[Collected data]

______________________________

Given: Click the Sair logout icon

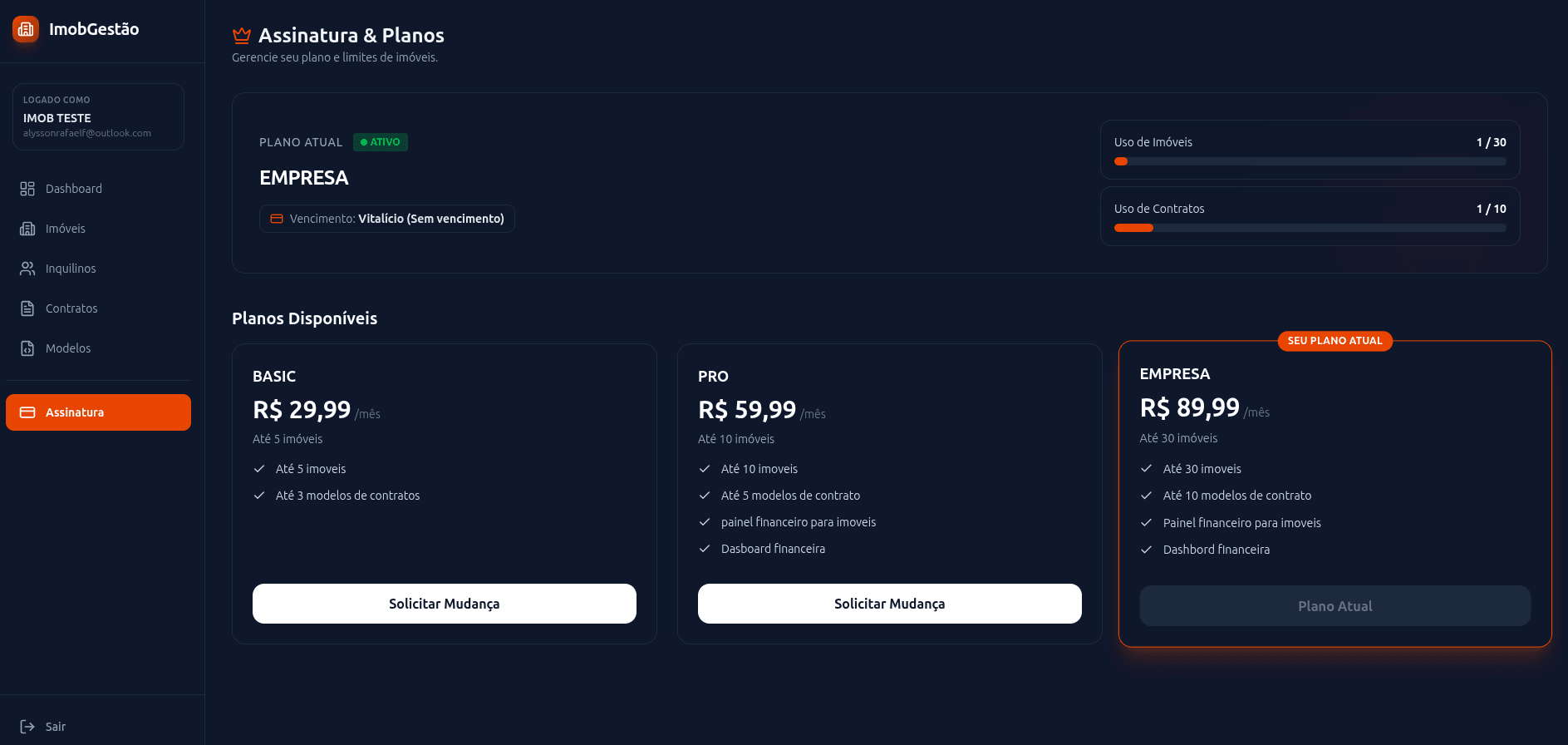Looking at the screenshot, I should pyautogui.click(x=27, y=727).
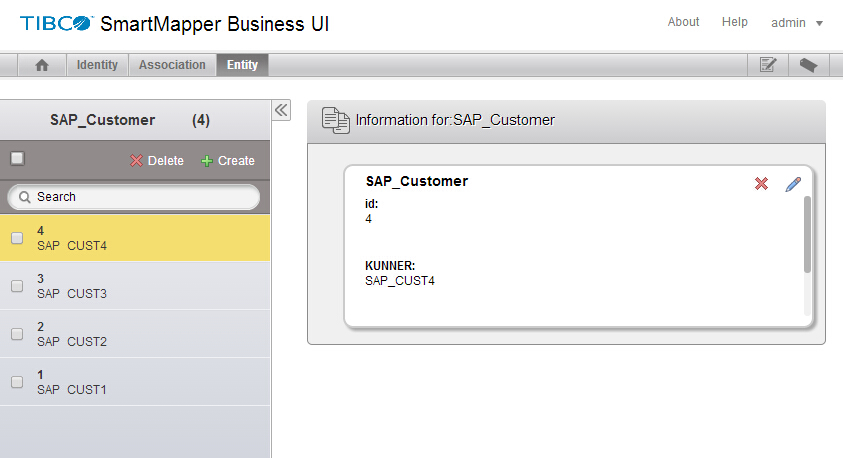
Task: Click the magnifier icon in Search box
Action: click(x=24, y=197)
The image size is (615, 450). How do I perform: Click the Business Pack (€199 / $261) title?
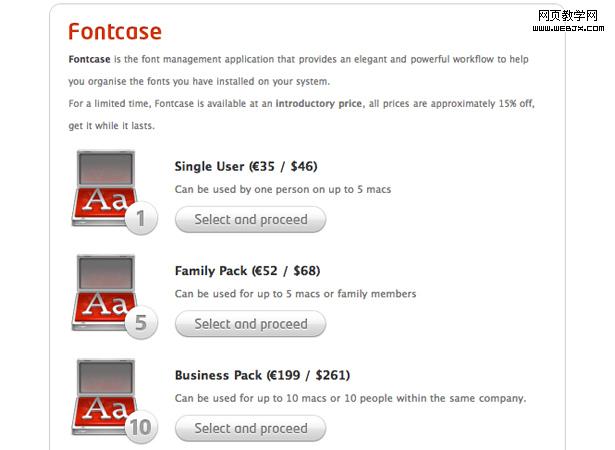[x=262, y=376]
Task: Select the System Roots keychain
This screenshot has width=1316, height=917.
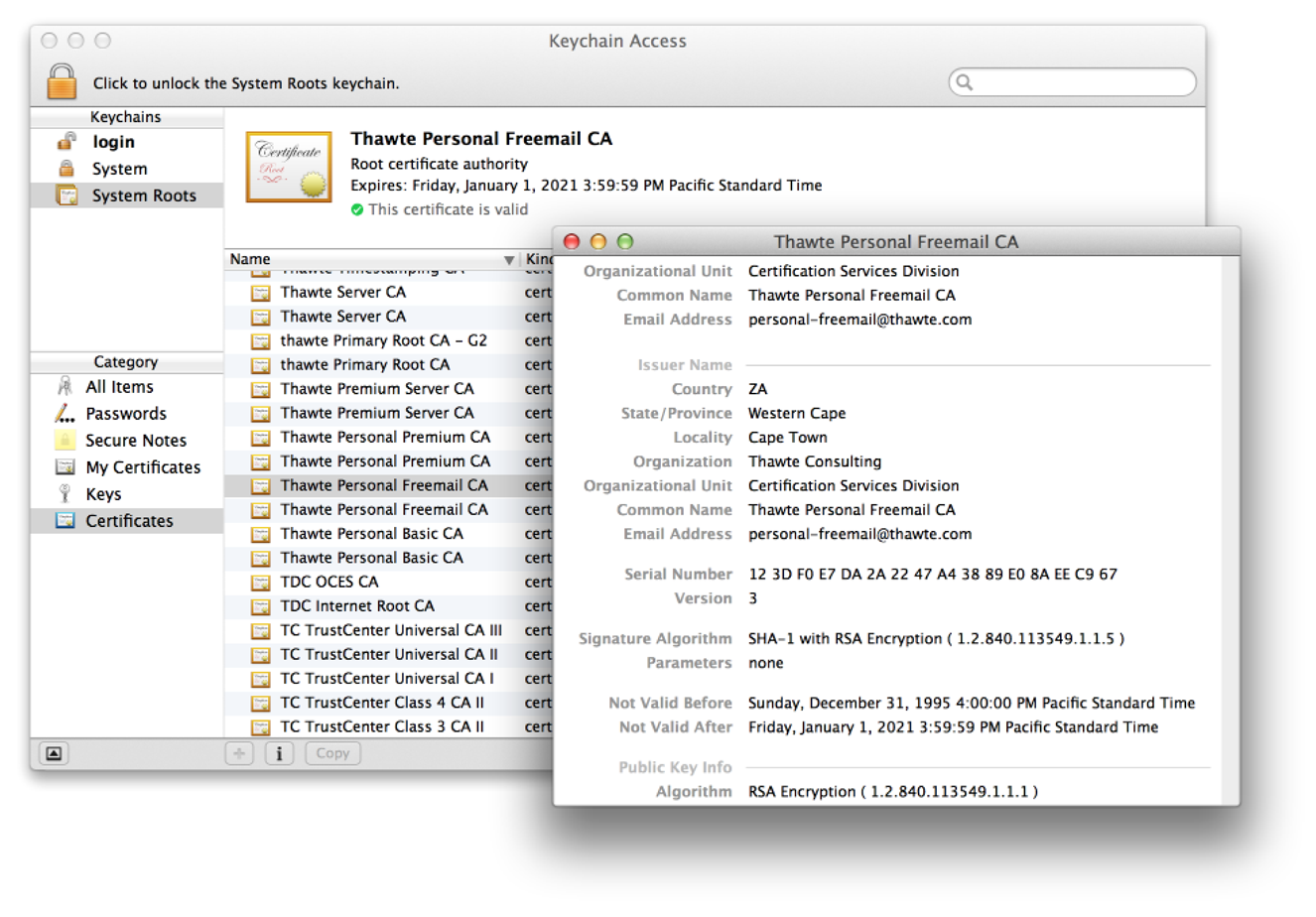Action: pyautogui.click(x=143, y=196)
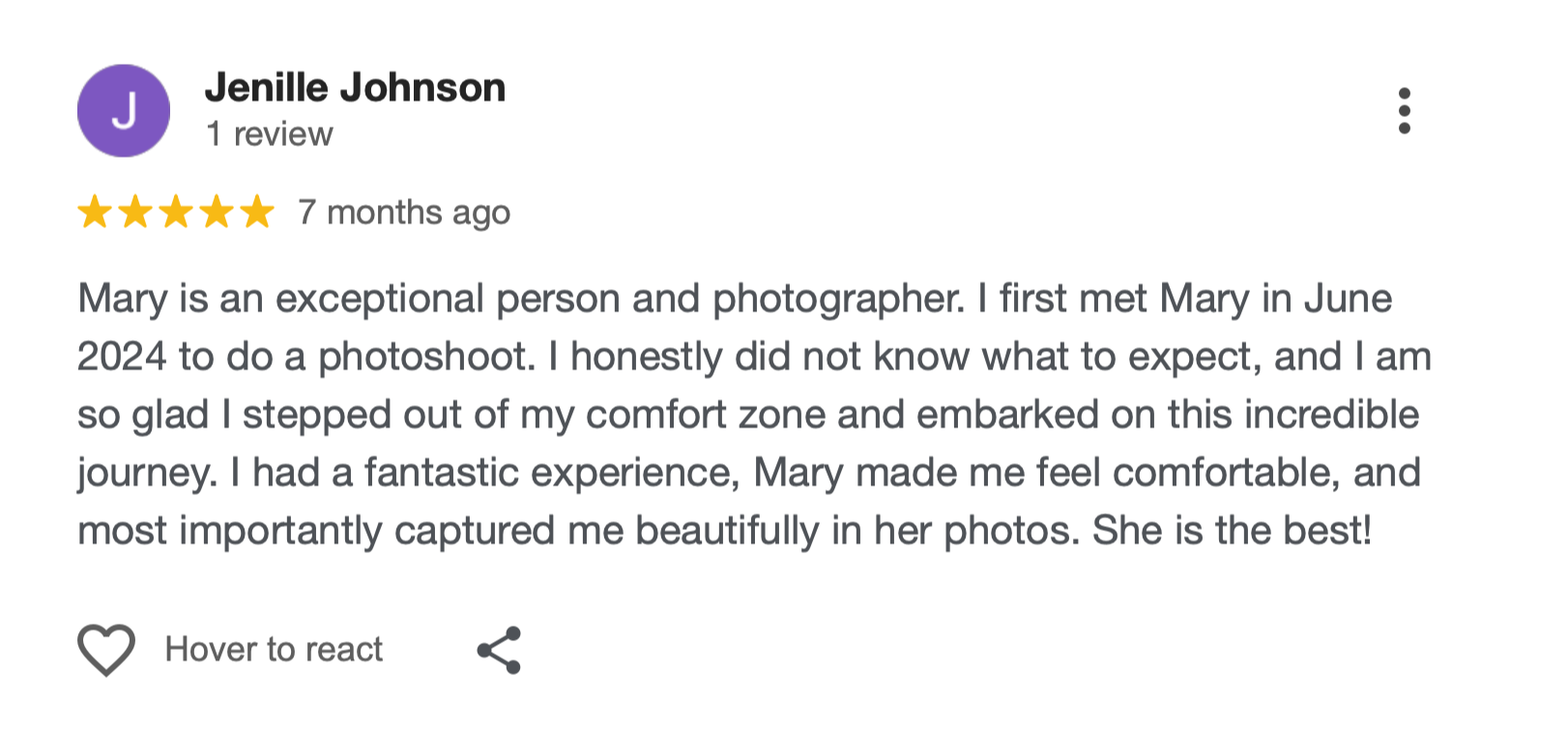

______________________________

Give every entry again word for word; no images belong in the copy.

Given: Click the Sair logout icon

Looking at the screenshot, I should pyautogui.click(x=27, y=727).
Task: Click the magnifier icon in Search box
Action: click(x=24, y=197)
The image size is (615, 450). How do I perform: Click the Business Pack (€199 / $261) title?
[x=262, y=376]
Task: Select the System Roots keychain
This screenshot has width=1316, height=917.
Action: pyautogui.click(x=143, y=196)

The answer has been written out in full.